● Task input:

▶

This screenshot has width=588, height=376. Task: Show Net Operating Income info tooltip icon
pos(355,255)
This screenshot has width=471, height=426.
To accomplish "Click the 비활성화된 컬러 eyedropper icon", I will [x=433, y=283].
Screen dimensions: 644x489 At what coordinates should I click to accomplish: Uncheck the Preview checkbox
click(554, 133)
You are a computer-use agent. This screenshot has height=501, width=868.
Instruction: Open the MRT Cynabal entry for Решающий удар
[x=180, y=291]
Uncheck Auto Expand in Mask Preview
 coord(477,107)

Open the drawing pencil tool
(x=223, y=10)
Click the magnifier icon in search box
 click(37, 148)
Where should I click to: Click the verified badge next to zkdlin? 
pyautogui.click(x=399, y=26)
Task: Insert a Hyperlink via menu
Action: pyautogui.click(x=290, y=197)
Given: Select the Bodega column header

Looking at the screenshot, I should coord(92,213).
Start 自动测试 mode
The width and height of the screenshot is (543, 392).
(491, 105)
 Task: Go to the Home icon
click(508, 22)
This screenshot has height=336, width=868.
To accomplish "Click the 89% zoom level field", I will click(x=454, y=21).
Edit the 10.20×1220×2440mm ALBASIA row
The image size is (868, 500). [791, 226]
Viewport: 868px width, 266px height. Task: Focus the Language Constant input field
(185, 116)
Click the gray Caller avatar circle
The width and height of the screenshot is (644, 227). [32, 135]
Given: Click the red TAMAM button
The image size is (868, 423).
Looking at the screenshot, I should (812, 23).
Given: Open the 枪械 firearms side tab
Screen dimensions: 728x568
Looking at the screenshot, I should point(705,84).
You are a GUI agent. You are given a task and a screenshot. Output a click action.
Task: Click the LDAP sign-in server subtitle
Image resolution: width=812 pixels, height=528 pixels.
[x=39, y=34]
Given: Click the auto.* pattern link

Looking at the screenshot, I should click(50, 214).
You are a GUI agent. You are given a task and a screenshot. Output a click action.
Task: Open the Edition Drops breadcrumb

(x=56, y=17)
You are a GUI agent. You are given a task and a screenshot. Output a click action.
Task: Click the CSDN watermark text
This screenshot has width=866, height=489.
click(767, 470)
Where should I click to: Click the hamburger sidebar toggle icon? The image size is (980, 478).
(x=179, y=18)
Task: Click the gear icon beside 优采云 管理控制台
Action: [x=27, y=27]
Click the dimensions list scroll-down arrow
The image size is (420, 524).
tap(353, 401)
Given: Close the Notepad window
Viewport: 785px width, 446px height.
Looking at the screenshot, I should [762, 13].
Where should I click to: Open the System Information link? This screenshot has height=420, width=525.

◀

● Exercise aim: Your answer must be the lines from the first line of the entries above through the line that contains "You are a computer-use", written out exactly.

● Answer to this task:
This screenshot has width=588, height=376. Task: Show Net Operating Income info tooltip icon
pos(355,255)
This screenshot has width=471, height=426.
To accomplish "Click the 비활성화된 컬러 eyedropper icon", I will [x=433, y=283].
Screen dimensions: 644x489 At what coordinates should I click to accomplish: Uncheck the Preview checkbox
click(554, 133)
You are a computer-use agent. This screenshot has height=501, width=868.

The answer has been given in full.